Maverdi'nin eserini kimin için kaleme aldığı kesin olmamakla birlikte iki ihtimal söz konusudur. Eserini ya Abbasi halifesi Kadir-Billah ya da oğlu Kaim-Biemrillah'ın isteği üzerine yazdığı sanılan Maverdi'nin her iki koşulda da Abbasi Devleti üzerinde Şii-Büveyhi hâkimiyetinin zayıflamaya başladığı dönemde "Ahkamu's-Sultaniyye" yi kaleme aldığı söylenebilir (Erkal 1988: 555). Bedreddin İbn Cemaa Memlük sultanı El-Melikü'l-Eşref Halil'e (Akpınar 1999: 391); Hanbeli fakihi İbn Teymiye Memlük Devleti hükümdarı Muhammed b. Kalavun'a (İbn Teymiye 1999: 5); Maliki fakihi Muhammed b. Turtuşi ise Fatımı Devleti halifesi Amir-Biahkamillah'ın veziri Me'mun el-Bataihi'ye (Kılıç 2012; 430) hitaben yazmışlardır. Mütekellimler ve mutasavvıflar, şairler, dil bilimciler ve tarihçiler de eserlerini doğrudan hükümdar ve devlet görevlilerine ithaf etmişlerdir. Kübrevi şeyhi ve müfessir Necmeddin Daye, Selçuklu hükümdarı Aleaddin Keykubat'a (Daye 2017: 86); sufi, fakih ve muhaddis Ebu Necib Sühreverdi, Eyyübi Devleti hükümdarı Selahaddin Eyyübi'ye (Sühreverdi 2013: 4); Eşari kelamcısı, Şafii fakihi ve mutasavvıf olarak bilinen İmam Gazali, Büyük Selçuklu sultanı Melik Sencer'e eserlerini takdim etmişlerdir (Gazali 2016: 25-26).

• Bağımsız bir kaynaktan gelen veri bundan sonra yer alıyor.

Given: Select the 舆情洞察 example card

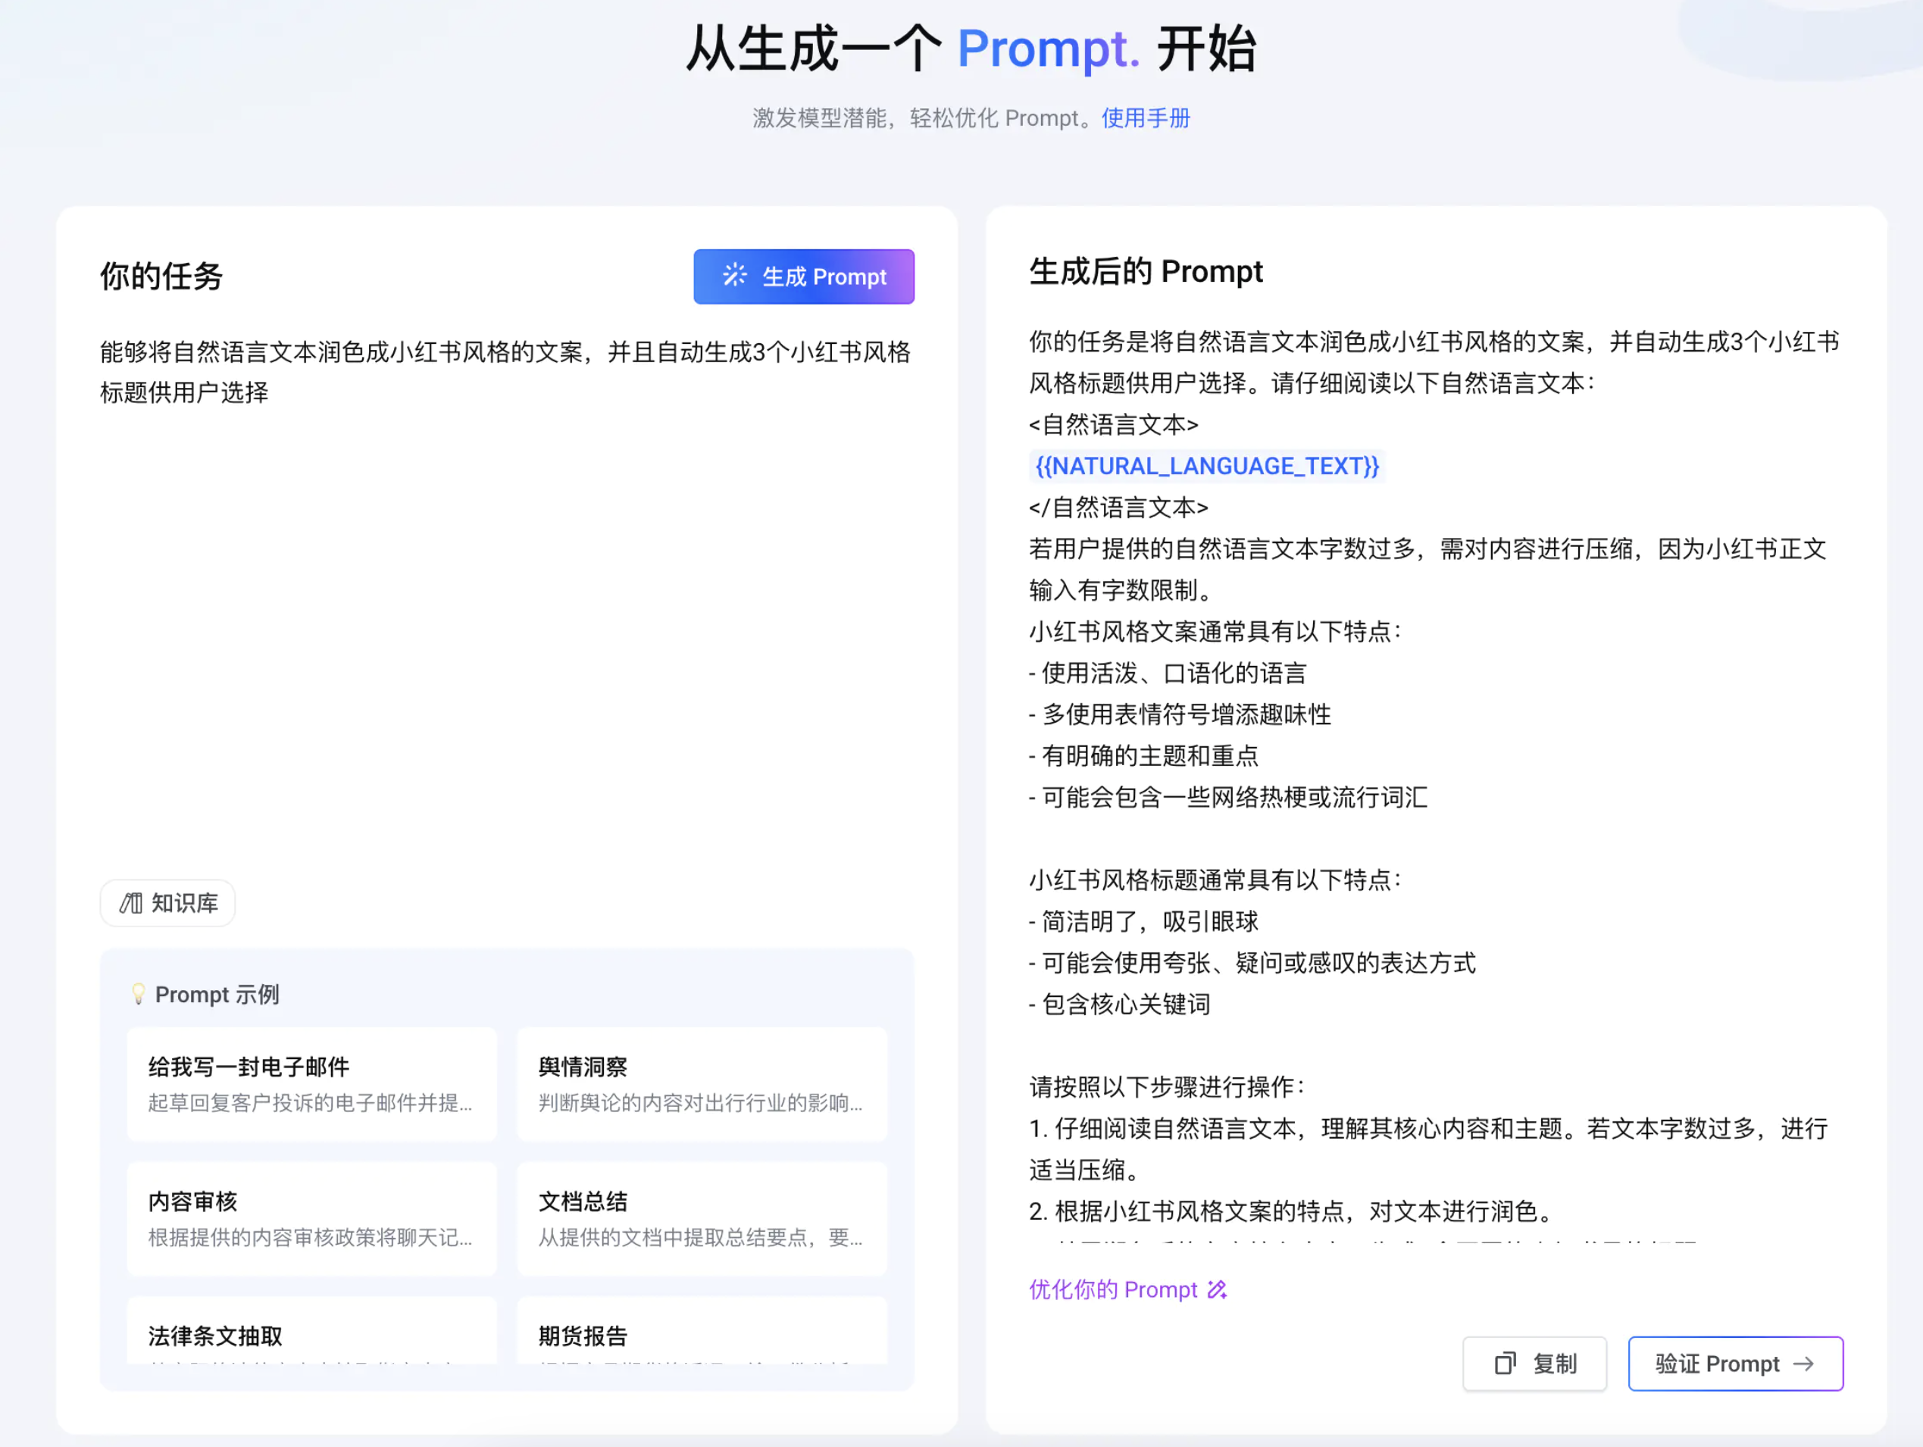Looking at the screenshot, I should click(702, 1084).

Siyasetname yazarı eğer Nizamülmülk (Siyerü’l-Müluk), Yusuf Has Hacib (Kutadgu Bilig), Ebu Bekr el-Herevi (Tezkiretü’l-Hereviyye fî Hiyeli’l-Harbiyye) gibi devlet görevlisi ise mevcut yönetim zeminini referans kabul ederek devletin yapısını ve işleyişini konu alan bürokratik nitelikleri ağır basan metinler ortaya çıkmaktadır. Devlet görevlilerinin eliyle yazılan eserler genellikle hükümdarlar için olmakla birlikte Ebu Bekr el- Herevi'nin eseri gibi şehzadelere takdim edilenler de bulunmaktadır. Büyük Selçuklu Devleti veziri Nizamülmülk devletin hükümdarı Melikşah'a (Nizamülmülk 2016: 14), Yusuf Has Hacib ise Karahanlı Devleti hükümdarı Tabgaç Buğra Han'a

(Yusuf Has Hacib 2010: 4) eserlerini ithaf etmişlerdir. Eyyübi Devleti'nde elçilik ve danışmanlık hizmetlerinde bulunan Ebu Bekr el-Herevi ise eserini Selahaddin Eyyübi'nin oğlu el-Melikü'z-Zahir Gazi'ye (Herevi 2016: 20) hitaben yazmıştır.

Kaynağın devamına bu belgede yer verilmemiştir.